→ Task description
Retype the entries exactly; omit all pictures.

→ Supplied material

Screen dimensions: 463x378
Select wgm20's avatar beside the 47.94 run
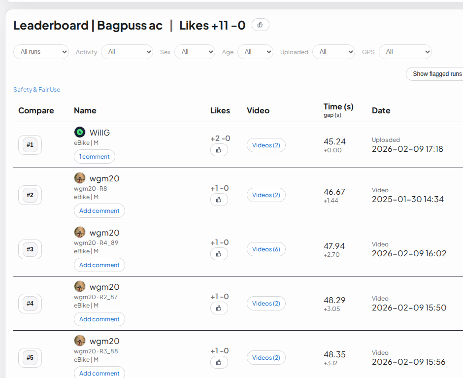[80, 232]
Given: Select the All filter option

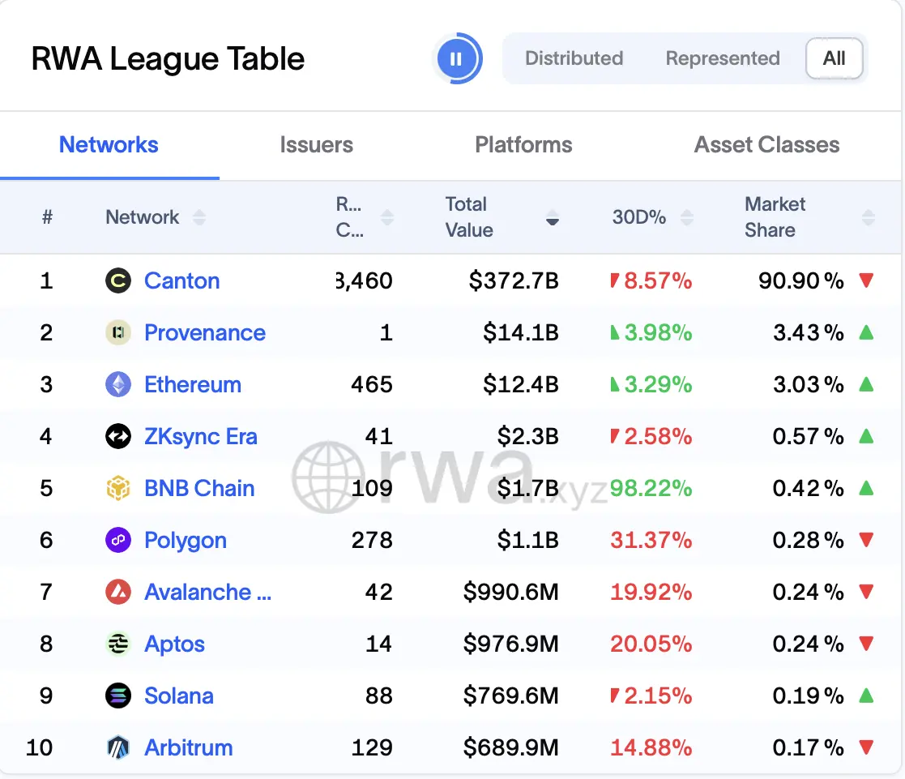Looking at the screenshot, I should (x=834, y=58).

→ Task output
Screen dimensions: 463x378
Select wgm20's avatar beside the 47.94 run
[80, 232]
Given: Select the All filter option

Looking at the screenshot, I should (x=834, y=58).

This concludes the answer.